[Given entries]

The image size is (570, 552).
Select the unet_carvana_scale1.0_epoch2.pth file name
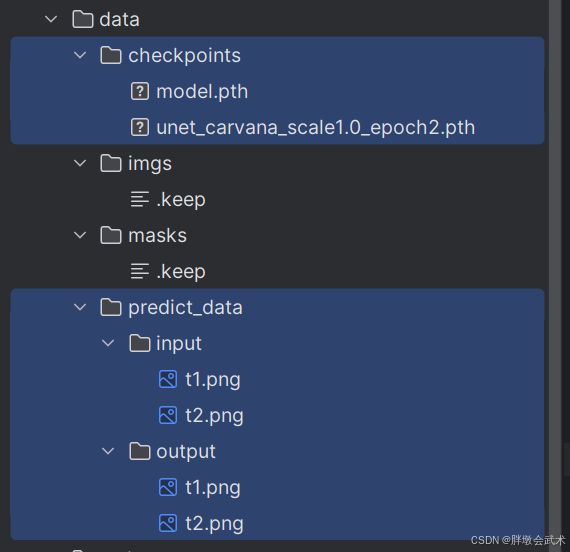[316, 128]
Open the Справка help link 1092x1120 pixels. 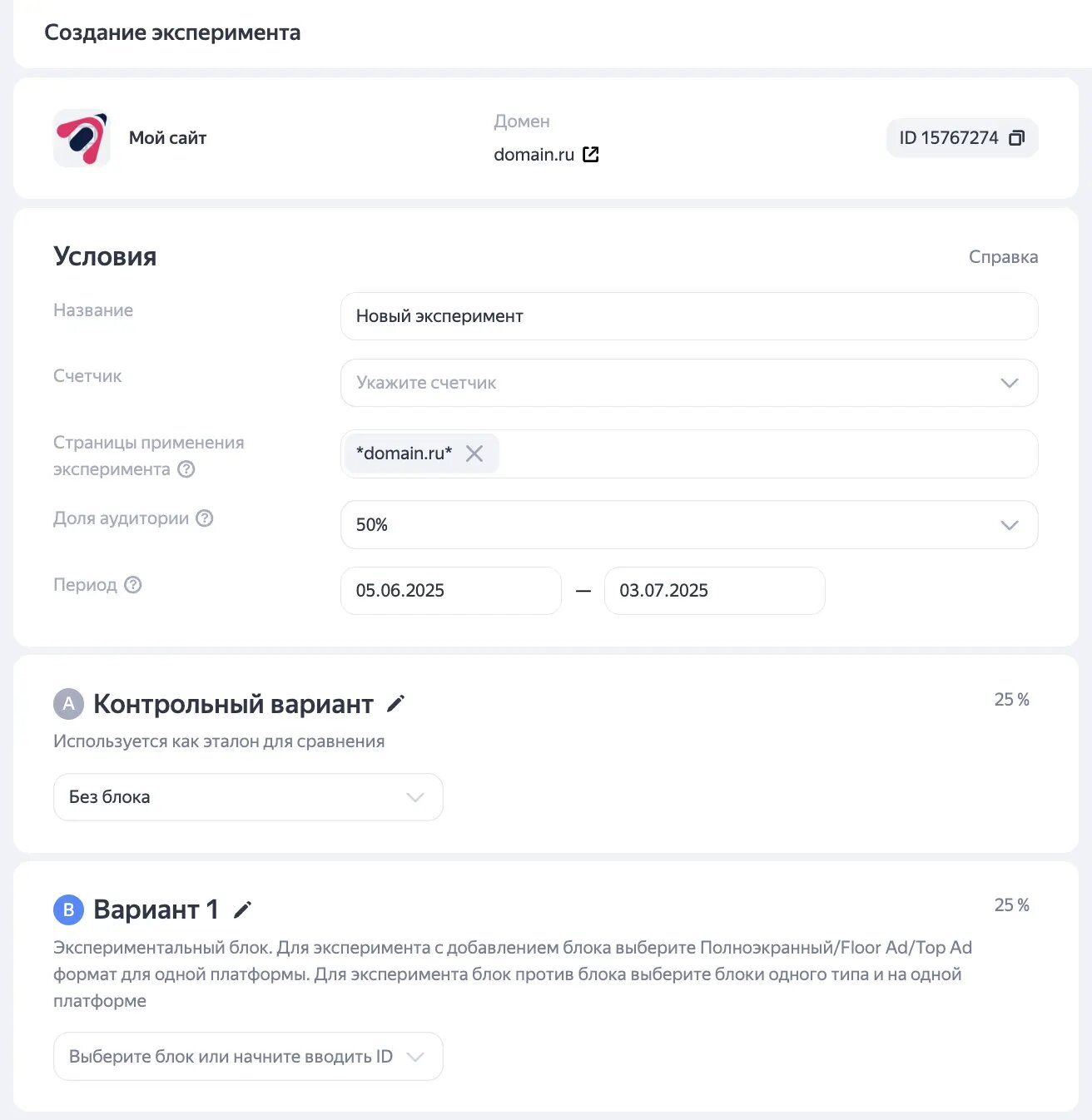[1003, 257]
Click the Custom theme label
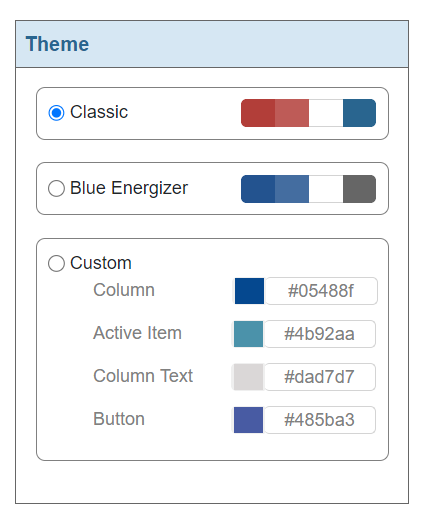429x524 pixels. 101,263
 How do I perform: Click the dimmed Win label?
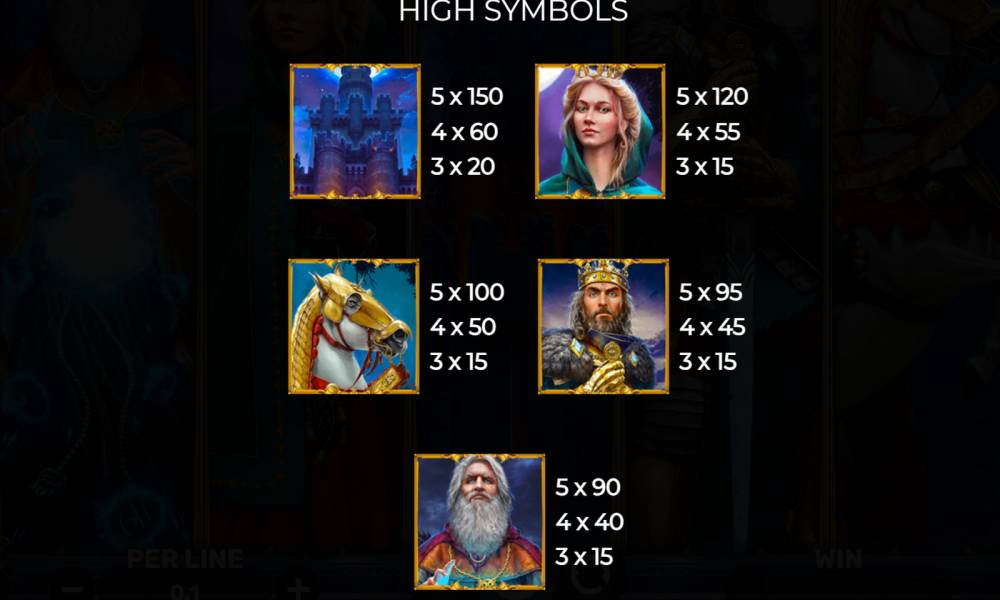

[/Given entries]

When the line containing "Click the Custom theme label" is reached, write out that line and each one after it exactly, ending with the last line of the records; pictures are not copied.

Click the Custom theme label
429x524 pixels. 101,263
 How do I perform: Click the dimmed Win label?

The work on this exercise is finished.